Всячески пытаясь придать «дани двору» чисто политическое значение, подчиненное общей цели поддержания номинального вассалитета стран Южных морей, минское правительство сталкивалось с проблемой обеспечения регулярного поступления «дани». В качестве средства для достижения этой цели выступало «отдаривание дани», т. е. ответные дары, посылавшиеся от имени императорского двора иноземным правителям и их супругам. Отметим, что эти ответные дары никак нельзя смешивать с подарками, получаемыми в Китае самими членами иноземного посольства.
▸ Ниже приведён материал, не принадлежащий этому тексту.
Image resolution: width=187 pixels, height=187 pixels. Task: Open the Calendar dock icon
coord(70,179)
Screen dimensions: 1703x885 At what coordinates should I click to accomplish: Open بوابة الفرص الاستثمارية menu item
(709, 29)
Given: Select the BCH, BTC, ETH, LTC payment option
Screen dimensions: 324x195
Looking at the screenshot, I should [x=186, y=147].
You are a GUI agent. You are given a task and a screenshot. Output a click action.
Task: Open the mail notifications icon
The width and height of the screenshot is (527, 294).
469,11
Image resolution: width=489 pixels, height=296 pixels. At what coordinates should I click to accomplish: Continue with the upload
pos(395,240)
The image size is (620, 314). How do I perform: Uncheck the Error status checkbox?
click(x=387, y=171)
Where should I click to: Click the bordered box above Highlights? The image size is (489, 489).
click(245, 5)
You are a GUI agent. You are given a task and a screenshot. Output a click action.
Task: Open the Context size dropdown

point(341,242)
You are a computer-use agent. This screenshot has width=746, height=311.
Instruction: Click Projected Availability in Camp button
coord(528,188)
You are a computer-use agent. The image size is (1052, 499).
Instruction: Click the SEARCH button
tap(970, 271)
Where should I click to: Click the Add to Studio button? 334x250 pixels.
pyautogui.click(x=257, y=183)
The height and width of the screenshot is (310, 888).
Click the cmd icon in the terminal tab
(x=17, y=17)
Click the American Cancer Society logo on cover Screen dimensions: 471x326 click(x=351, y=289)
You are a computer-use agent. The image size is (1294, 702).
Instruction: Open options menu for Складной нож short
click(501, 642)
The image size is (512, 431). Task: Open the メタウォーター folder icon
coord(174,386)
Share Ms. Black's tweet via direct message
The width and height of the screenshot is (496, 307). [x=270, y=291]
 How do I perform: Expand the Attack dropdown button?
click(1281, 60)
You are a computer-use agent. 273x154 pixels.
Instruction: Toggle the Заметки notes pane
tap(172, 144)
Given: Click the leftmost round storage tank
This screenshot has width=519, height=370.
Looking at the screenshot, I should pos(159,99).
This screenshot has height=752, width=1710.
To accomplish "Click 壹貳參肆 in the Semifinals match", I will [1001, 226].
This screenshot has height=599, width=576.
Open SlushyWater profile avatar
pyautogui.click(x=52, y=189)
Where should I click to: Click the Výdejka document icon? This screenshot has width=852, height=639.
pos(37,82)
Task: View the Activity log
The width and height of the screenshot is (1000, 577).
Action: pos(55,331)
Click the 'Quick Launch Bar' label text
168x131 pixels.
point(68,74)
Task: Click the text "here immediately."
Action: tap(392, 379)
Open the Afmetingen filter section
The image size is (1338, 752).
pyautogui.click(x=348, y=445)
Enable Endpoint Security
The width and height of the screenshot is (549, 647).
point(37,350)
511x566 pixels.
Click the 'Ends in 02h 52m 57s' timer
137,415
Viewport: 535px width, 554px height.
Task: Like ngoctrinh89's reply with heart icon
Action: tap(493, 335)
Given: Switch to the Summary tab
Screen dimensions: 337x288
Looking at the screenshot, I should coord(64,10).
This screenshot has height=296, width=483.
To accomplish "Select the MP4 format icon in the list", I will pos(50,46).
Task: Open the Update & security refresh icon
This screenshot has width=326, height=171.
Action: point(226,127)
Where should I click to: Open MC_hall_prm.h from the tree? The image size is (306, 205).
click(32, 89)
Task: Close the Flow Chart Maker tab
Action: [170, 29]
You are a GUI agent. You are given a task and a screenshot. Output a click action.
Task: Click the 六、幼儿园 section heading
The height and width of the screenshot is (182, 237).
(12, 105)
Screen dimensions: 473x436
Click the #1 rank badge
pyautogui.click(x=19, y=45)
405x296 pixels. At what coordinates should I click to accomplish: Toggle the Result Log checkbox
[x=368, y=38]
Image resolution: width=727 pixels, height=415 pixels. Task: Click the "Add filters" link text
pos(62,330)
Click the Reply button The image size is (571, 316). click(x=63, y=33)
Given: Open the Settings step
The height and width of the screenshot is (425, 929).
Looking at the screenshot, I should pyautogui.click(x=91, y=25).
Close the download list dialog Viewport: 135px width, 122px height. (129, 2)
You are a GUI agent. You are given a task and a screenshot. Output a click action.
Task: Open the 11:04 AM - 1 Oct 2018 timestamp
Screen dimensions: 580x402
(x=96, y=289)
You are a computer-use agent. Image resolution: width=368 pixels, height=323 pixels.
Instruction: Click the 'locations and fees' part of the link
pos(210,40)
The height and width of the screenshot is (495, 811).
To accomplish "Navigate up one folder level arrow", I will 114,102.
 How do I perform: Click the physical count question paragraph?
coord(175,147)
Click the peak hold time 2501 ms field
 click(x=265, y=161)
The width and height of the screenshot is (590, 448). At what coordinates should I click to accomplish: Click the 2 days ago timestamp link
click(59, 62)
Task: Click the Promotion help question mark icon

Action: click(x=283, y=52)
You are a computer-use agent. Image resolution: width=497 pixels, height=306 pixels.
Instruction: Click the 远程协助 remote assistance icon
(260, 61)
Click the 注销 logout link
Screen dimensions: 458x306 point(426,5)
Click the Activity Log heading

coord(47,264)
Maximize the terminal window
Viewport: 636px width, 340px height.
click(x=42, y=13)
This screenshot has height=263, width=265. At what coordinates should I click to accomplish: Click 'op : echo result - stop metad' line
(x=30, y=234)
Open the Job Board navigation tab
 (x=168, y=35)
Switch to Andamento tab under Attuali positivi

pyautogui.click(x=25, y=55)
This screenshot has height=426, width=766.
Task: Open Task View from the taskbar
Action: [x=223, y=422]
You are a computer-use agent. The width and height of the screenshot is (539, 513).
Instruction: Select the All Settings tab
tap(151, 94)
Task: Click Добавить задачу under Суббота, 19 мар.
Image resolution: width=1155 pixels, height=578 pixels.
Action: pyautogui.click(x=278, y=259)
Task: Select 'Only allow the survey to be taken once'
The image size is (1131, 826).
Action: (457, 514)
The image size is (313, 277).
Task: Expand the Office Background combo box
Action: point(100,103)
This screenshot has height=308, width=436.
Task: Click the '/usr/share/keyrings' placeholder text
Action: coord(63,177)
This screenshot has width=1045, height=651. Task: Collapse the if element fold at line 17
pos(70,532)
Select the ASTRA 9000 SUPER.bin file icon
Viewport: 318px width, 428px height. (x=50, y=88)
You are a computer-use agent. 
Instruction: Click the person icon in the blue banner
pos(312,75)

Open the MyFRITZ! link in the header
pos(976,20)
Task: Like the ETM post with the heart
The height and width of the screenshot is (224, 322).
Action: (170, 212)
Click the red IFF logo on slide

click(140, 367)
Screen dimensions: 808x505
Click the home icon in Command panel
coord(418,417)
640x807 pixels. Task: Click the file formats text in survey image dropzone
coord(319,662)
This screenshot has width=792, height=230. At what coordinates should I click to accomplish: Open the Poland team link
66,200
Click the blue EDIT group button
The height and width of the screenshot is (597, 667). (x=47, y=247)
Одной из особенностей ответных даров, превращавшей их в действенное средство «привлечения данников» в Китай, было то, что императорский двор стремился одарить иноземного властителя более дорогими вещами, чем присланные им «в дань». С официальной точки зрения это должно было выражать могущество, величие и в то же время великодушие китайского властелина, т. е. символизировать его сюзеренитет. Возьмем для примера слова Чжу Юань-чжана, обращенные к чиновникам в 1374 г.: «Трудно сосчитать, сколько месяцев и лет нужно, чтобы пересечь море и прибыть в Китай. [Поэтому] нельзя судить [при отдаривании] лишь о редкости и количестве [привозимого в "дань"], но надо действовать по принципу "щедро давать и мало получать"»[548]. И в конце XIV— начале XV в. китайское правительство пыталось следовать этому принципу.
Источники показывают, что так называемые ответные дары китайского императора отнюдь не всегда давались в ответ на присылку «дани». В конце XIV — начале XV в. они часто посылались с китайскими посольствами в заморские страны первыми, а затем в ответ на них в Китай присылалась «дань». Как явствует из «Мин ши», до 1465 г. полагалось при вступлении на престол нового императора рассылать иноземным властителям, поддерживающим с Китаем посольские связи, подарки — парчу и другие ткани[549]. Особенно часто практиковалась рассылка императорских даров в упреждение «дани» в начале XV в. с экспедициями флота в страны Южных и Западных морей.